=== Tasks to perform ===
**1.** Rewrite the records from the line holding "You are a computer-use" through their last line, both ends included, and give only those lines, requests included. Multiply every coordinate in the answers by 1.55, round to whole numbers with halves going up, and leave the pictures out.
**2.** Continue the forum post about the lack of translation jobs on ProZ from where it stops.

=== Page extract ===
Thread poster: bochkor
bochkor
Local time: 21:16
English to German
+ ...
Apr 30, 2002

ProZ is a great place to chitchat, to help each other out with a few words, but the main thing is suffering from lack of attention: number of jobs.



Therefore I\'d like to see how many other translators agree with me to make ProZ more and primarily job-oriented, which could only be done, of course, by the ProZ owners by investing more into advertising that attracts outsourcers.



I have heard excuses before and explanations on how many great jobs there are, but if I still experience a decline (and not an increase, for which I actually joined ProZ in the first place!), then nothing else counts, but actual jobs to be had. Explanations/excuses that KudoZ questions increased, so it means there are more jobs, didn\'t satisfy me at all. There is some correlation to KudoZ, but KudoZ is certainly not an accurate index to measure jobs.

=== Provided material ===
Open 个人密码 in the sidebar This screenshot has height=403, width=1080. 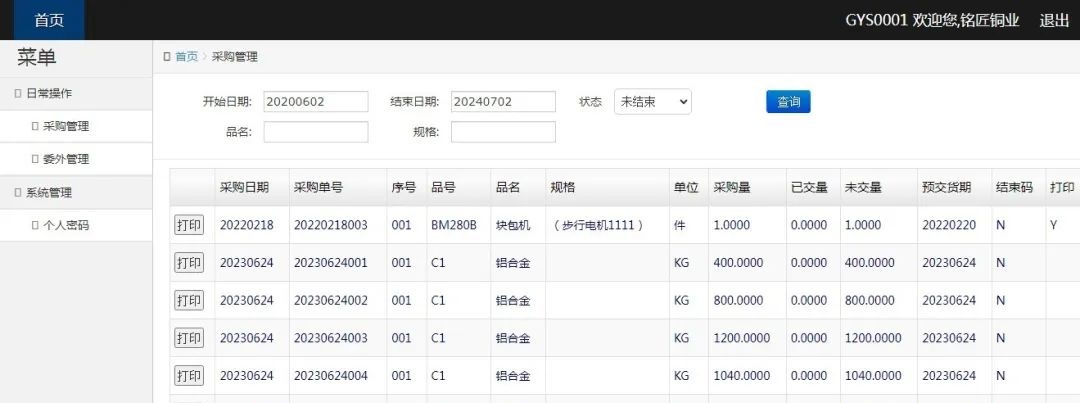click(66, 225)
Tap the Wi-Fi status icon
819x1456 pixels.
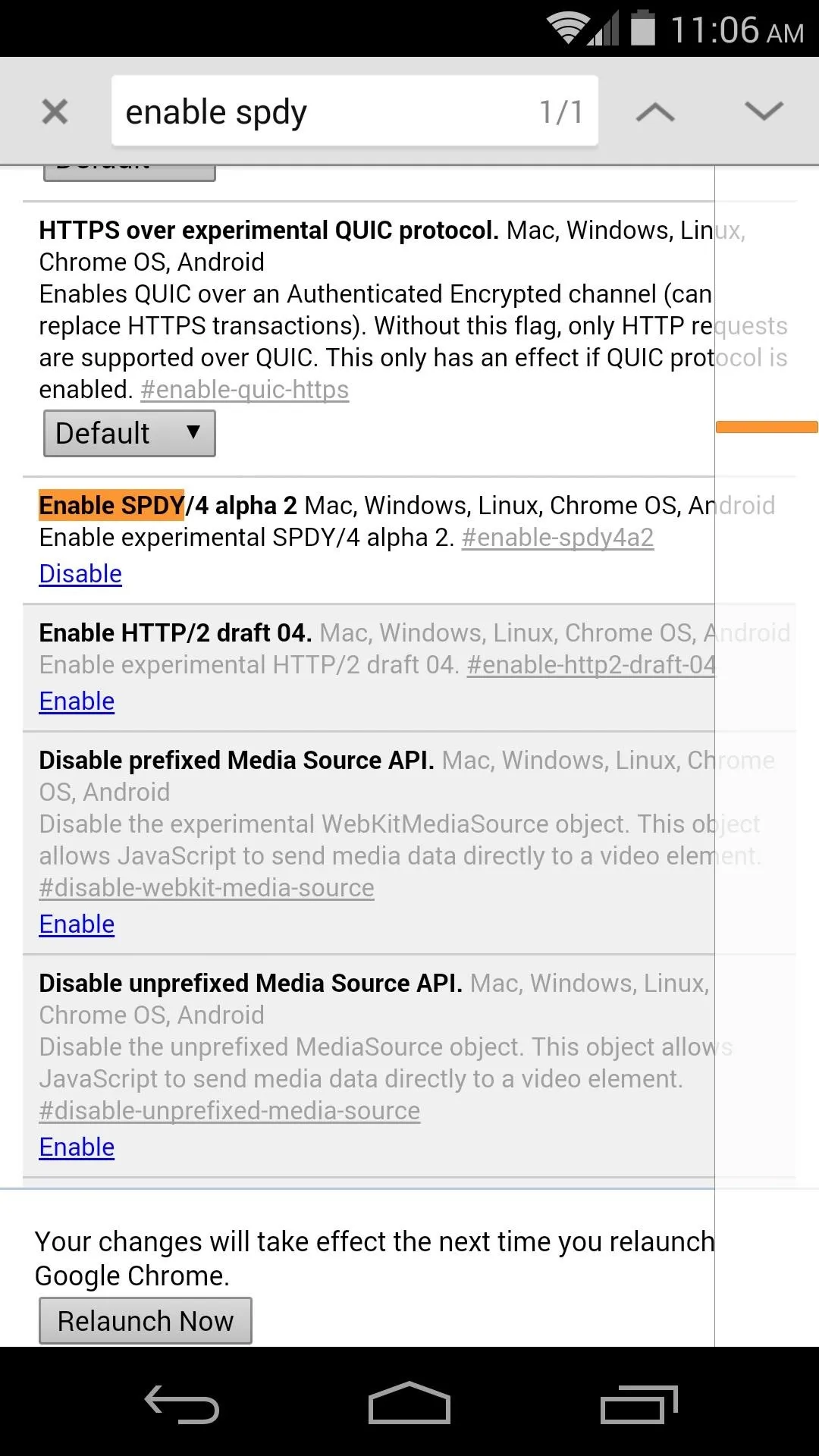567,28
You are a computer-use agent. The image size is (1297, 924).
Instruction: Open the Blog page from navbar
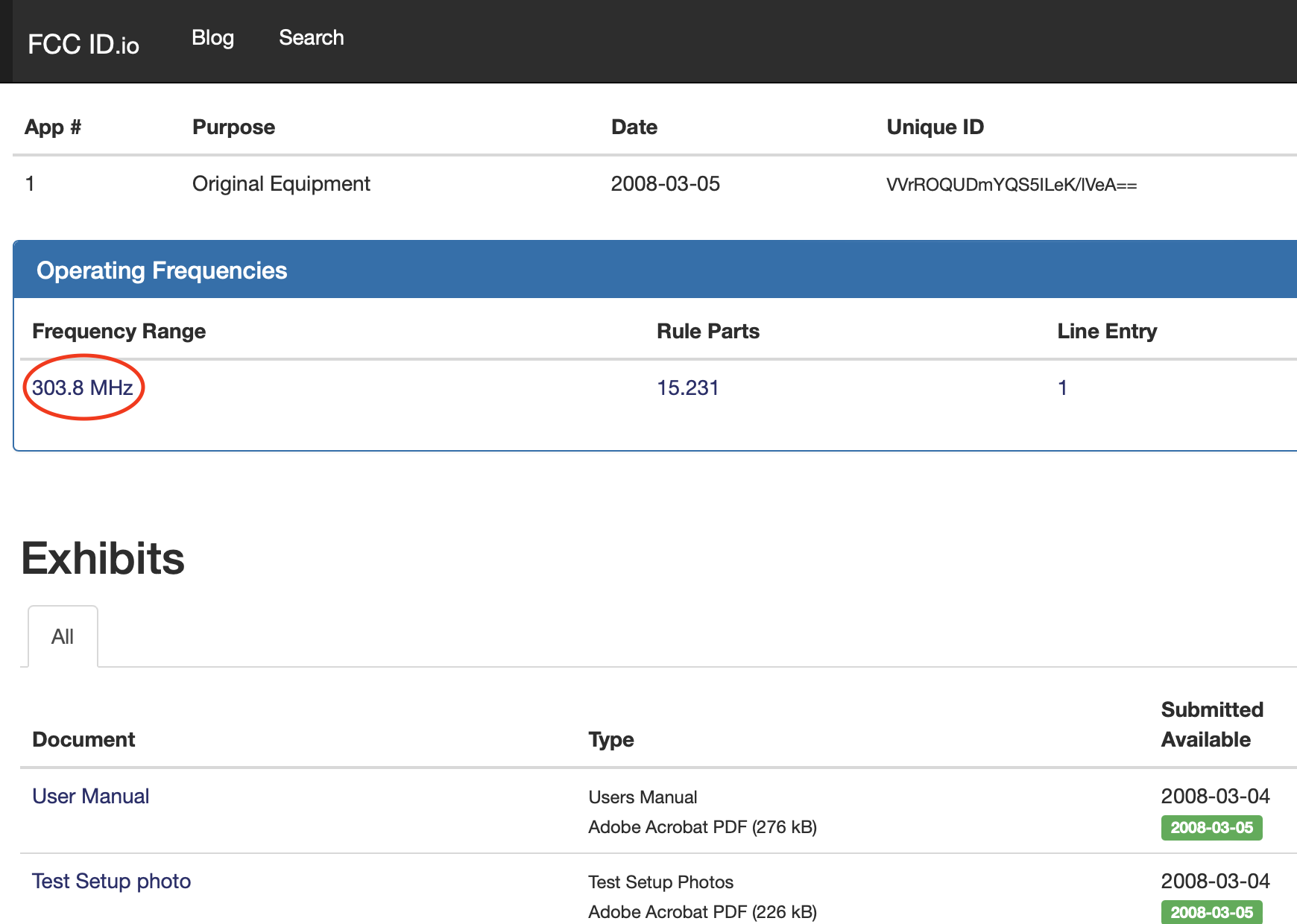click(x=212, y=38)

=== Results in order ===
**1.**
You are a computer-use agent. The image size is (1297, 924).
Instruction: Open the Blog page from navbar
click(x=329, y=59)

**2.**
Being mostly concerned about the decline of the U.S.-based outsourcers, obviously because I live here, September 11 and the U.S. recession are definitely the top 2 reasons for this decline, but number 3 is the lack of compensation for this by ProZ management regarding advertising.



If some severe market condition hits you, it\'s such a natural to want to compensate for it by even more advertising. And whatever numbers will be brought up as an excuse, I can only say that what impresses me rather is, if I see 10 times as many (U.S.-based) jobs rolling in. That\'s the ONLY thing that impresses me: what I will see tomorrow in my mailbox!



So who else feels this way?



P.S.: And I don\'t care, how much money you spent on advertising, if you even sold your house for it: if it didn\'t bring in enough actual jobs, you did something wrong! You may have advertised in the wrong places or simply you need to do EVEN MORE..., UNTIL it\'s enough! And when is it enough? Just look at the number of your translators: the majority didn\'t get even 1 job through ProZ or between 1-5%, as they admit, hence they regard ProZ just as a place for socializing and expert discussions, but not as a source for jobs and that\'s exactly what\'s wrong with it. So the attitude should not be \"oh, I\'ve done so much already\", but rather \"if it\'s not enough, okay, I\'ll do more\", period.



Who agrees with me?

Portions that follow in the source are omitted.